== Written problem ==
Pull out every line of the rows below that contains the string "Task", matching case.

== Rows of pointing data ==
----------

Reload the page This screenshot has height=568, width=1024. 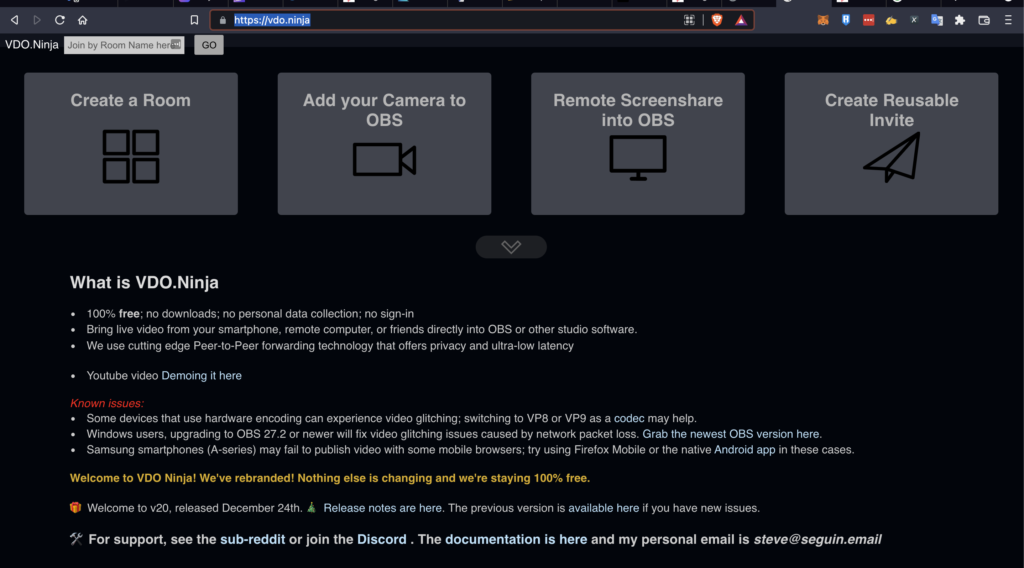(x=60, y=20)
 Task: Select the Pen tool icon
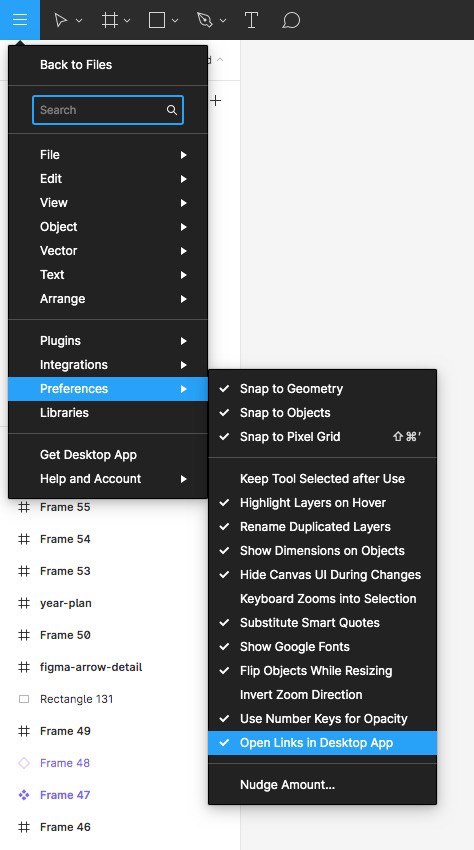(204, 21)
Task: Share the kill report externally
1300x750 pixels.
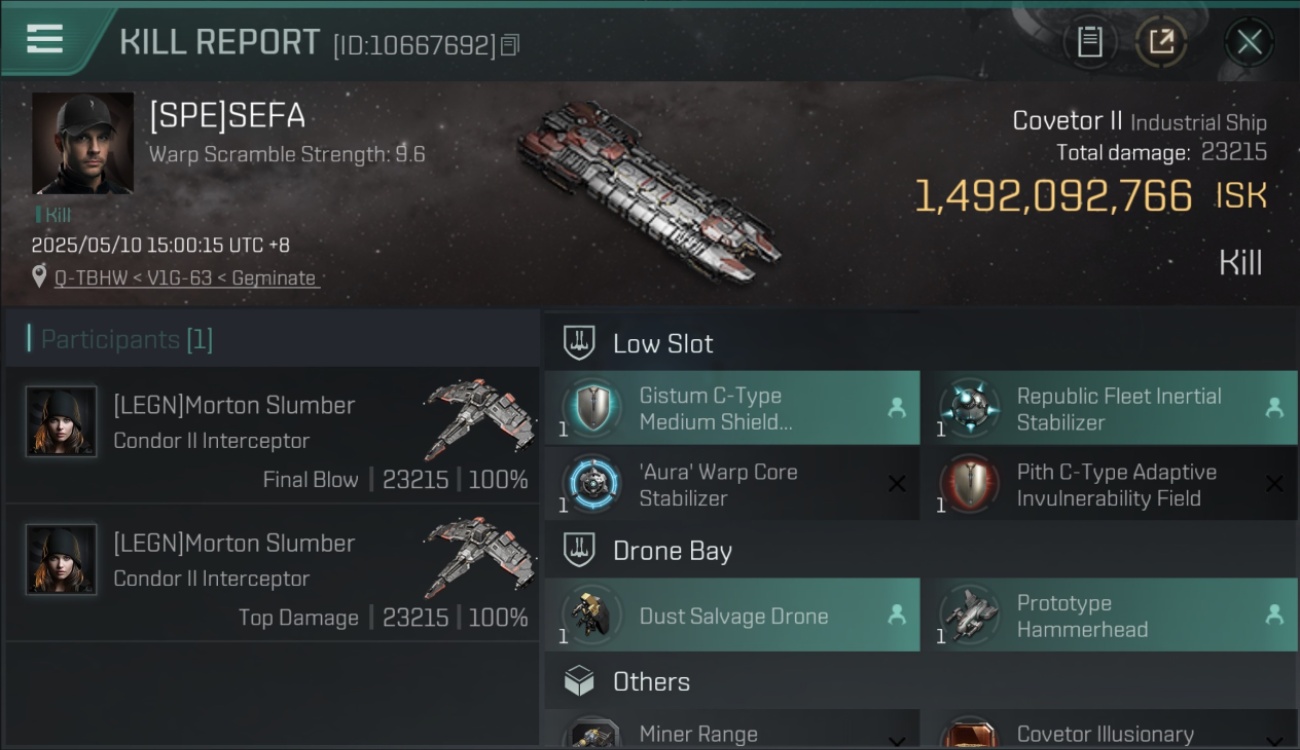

----------

== Completed exercise ==
 Task: Select the Pen tool icon
Task: Share the kill report externally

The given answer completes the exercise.